MrMeltedCrayon's avatar

If you can, set your camera so that it stores the photos in a RAW format. Think of all the information your cameras takes in as a recipe and all the ingredients for a specific dish. What the camera’s computer will do is make the dish, and discard what it doesn’t think is important or needed, thus resulting in a JPEG file. These are much, much smaller, but yes, you do lose a lot of information. RAW format allows you to decide what is important, making the editing process easier. The only downside is that they are considerably larger then JPEG (I believe roughly ten times larger from what I recall).

It’s worth it though, especially if you think in terms of the Las Vegas analogy. Let’s say working with a JPEG is like going to Vegas with $300 bucks, and a RAW is like going with $3000. You gamble a little and lose 100$. Well, when you’ve got a small amount of money to play with, that’s a huge chunk. But when you came with 3000$, losing 100$ isn’t as big of a deal. The same goes with editing photos; even minor edits can cause you to lose a lot of data with a JPEG. While you will still lose data when making alterations to the RAW, your overall photo will still be largely intact (compared to the JPEG, anyway).

As for what to save the photo as when you’re done… well, that all depends. I generally save my images as PNGs because they tend to be smaller in size then JPEGs. But you should, as a rule of thumb, always keep a copy of the original image as well as a PSD of the edits you’ve made so you can go back and have a reference of the work you’ve done.

I would also recommend Adobe Lightroom. I absolutely love it to death because it allows me to make edits quickly and easily as well as making it a breeze to organize.

bassist_king1's avatar

how do you change it? I don’t think my camera can do raw format, I havnt seen anything like that in the menus on it. Can you only do it on slr cameras? I just have a small canon camera, ixus 40.
And for the pcitures I’ve edited, I just add the word edited to the end of the filename.

MrMeltedCrayon's avatar

Looking up your camera model, I don’t think it is capable of shooting RAW. That said, my mistake. That said, it’s not going to matter too much what file format you use, you’re going to lose data. It’s just an unavoidable fact of life. Just try to keep things minimal.

XCNuse's avatar

Chances are your camera does not support a lossless format, only different levels of jpeg compression.
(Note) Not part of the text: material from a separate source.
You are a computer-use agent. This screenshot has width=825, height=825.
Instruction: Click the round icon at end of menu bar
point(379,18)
RAW is not a format, it is a name given to lossless formats that high(er) end cameras can take, whereas jpeg is a specific file format.
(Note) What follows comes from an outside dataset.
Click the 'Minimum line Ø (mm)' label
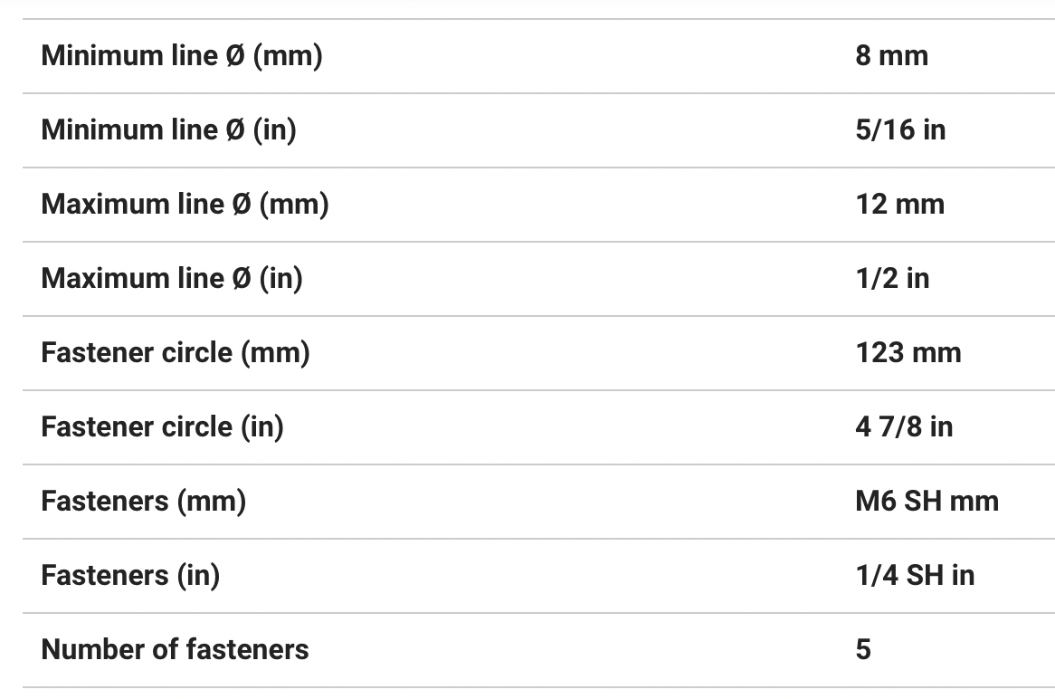Screen dimensions: 1055x699 pyautogui.click(x=182, y=56)
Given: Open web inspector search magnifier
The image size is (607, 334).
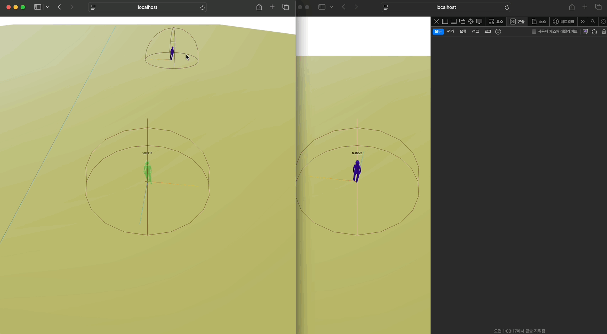Looking at the screenshot, I should [x=593, y=22].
RAW keeps information on each pixel, whereas JPEG looks for areas of similar colors and removes those sections of information, but tells what the locations of those pixels with that color are.

Here’s the deal with PSDs and PNGs from a jpeg.
Once a jpeg is saved it has the MOST information it will in its lifetime, if you open it and save it again, it will be compressed again, thus losing more information.
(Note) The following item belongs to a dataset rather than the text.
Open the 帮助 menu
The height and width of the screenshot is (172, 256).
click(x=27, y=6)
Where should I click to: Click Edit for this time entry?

If you save it as a PNG from a jpeg, it will be lossless (sort of), however once again once you save it to the common file type of jpeg it will lose information.

Saving it as a PNG or PSD afterwards however will do you no good, what you should ALWAYS do is keep your original file, NEVER save over your original file.. EVER!

Just take pictures with your camera, keep then in files, and you can edit them, but always save them as a seperate file, where it be “name_edit” or whatever you want.